WHAT IS REQUIRED: Find every line below with the word "element". Then give only how many there are.

+++ SUPPLIED DATA

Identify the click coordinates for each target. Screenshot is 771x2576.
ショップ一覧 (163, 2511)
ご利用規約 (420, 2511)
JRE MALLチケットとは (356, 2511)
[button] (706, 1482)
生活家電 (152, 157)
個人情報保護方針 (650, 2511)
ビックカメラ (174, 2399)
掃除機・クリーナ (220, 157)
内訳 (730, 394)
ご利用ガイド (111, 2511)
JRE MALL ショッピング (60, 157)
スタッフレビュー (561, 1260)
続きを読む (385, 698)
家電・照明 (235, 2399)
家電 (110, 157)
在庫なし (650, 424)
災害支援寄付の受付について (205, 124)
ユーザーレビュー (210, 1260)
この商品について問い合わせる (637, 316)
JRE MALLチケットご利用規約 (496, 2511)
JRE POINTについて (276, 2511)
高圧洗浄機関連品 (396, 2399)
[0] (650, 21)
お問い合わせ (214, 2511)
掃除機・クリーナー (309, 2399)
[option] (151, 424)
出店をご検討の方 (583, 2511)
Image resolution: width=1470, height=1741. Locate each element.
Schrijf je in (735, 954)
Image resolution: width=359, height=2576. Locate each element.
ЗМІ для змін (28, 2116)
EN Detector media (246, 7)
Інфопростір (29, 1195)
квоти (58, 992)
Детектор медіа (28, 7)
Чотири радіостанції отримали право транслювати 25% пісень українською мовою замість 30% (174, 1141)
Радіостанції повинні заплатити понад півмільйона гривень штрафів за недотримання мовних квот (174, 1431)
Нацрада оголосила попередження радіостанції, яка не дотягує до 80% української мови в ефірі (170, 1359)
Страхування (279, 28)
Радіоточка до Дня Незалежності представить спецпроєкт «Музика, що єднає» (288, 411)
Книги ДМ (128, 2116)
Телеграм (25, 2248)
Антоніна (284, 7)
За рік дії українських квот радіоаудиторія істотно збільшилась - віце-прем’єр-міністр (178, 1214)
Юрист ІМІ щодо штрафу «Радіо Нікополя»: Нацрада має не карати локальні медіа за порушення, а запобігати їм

++++++

RESPONSE BELOW: 2